Car or integrated solution for your mobility?
EVEN 30 years ago, long after the first mass produced car and in the days of the likes of the box Vauxhall Viva or the Mark 1 Ford Escort Mexico, it was seats, the steering wheel and if you were lucky, a stereo.
There wasn't a lot of value in the interior of your new car. But move forward 30 years and there is a good chance up to half the value of your new car is electronic content.
Giuseppe Moder, digital marketing and customer relationship management director at Fiat Chrysler, said recently: “It doesn't make sense to be a car manufacturer any more. I need to give you an integrated solution for your mobility.”
Since the days of horse and cart, people have proudly owned and lovingly cared for their analogue transport machine. But digital is breaking that bond as it expands the boundaries of possibility. The smartphone, Internet, wireless and cellular communications are giving us an unending supply of digital applications and services. We now expect our cars to bring us the same level of digitalisation.
Through the twin paths of assisted driving and self-driving, cars have features unheard of not many years ago. They park themselves, cruise hands-free on highways and with the pending arrival of full autonomy, are approaching a time when there may no longer be ‘drivers' as highlighted recently (alarmingly for me!) in the national TV news.
The holy grail could be a world where we will all be travellers, using various forms of transportation that will be part of a seamless connected continuum, coasting on our poorly maintained and rapidly deteriorating roads that could be at least, congestion-free.
People, especially the growing ranks of digital hungry 20- and 30-year-olds, could see the car not as a product to buy, but rather transportation as a mobility experience, that will take them somewhere in a single vehicle or via multiple forms of transport.
With 7.2 billion gadgets and more mobile phones than people, the world has never been this connected. By 2020, there is expected to be more than 28.1 billion connected devices. The challenge for the car industry will be to adapt, thrive and stay relevant to match the pace of onrushing digital and technological changes. How, for example, do you design a car so that its longer lifespan can accommodate the short life cycle of the digital technologies within it.

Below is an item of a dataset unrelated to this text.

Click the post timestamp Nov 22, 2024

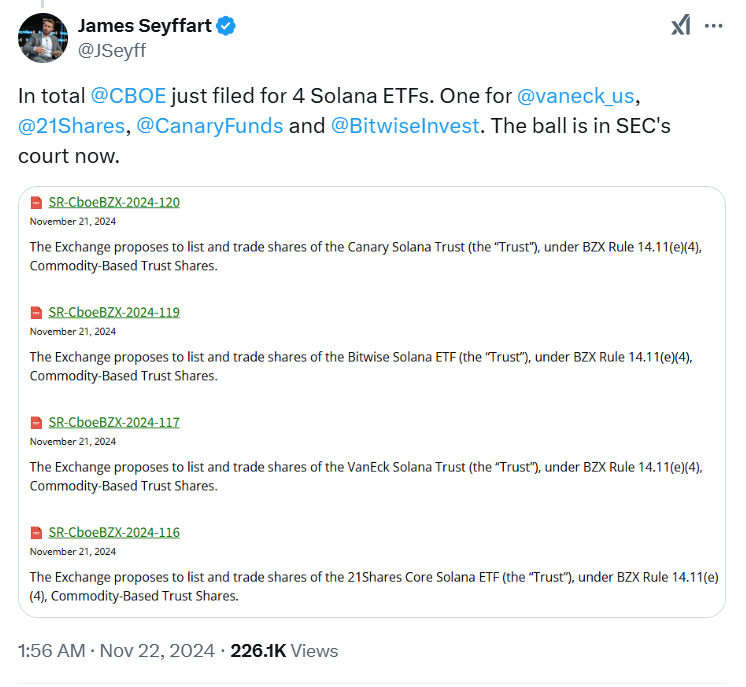point(116,650)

While there have been huge developments in safety, build and performance in the past 100 years, there haven't been the same level of astonishing products or breakthroughs like we've seen in the technology sector. Digitisation will drive more innovation in the car industry in the next 20 years than there has been in the past 100 years.
Driving this change is the rise of digitally enabled and empowered consumers who increasingly demand that their vehicles provide the same level of digital utility and capability they have grown accustomed to in their electronic devices.
To them, transportation is not only a means to get somewhere but also an experiential and emotional journey enhanced by sophisticated user interface platforms giving them instant access to transparent data, augmented by a boundless array of social media and entertainment services.
Meeting these demands is a particular challenge for an industry that throughout its existence has been focused on creating hardware products, rather than delivering software solutions. As a result, third party technology suppliers in the industry must also respond to fundamental consumer expectations, around security and data privacy.
Moving from selling a car to providing individualised smart mobility services is surely forcing the car industry to work well outside its comfort zone in many aspects of its production line!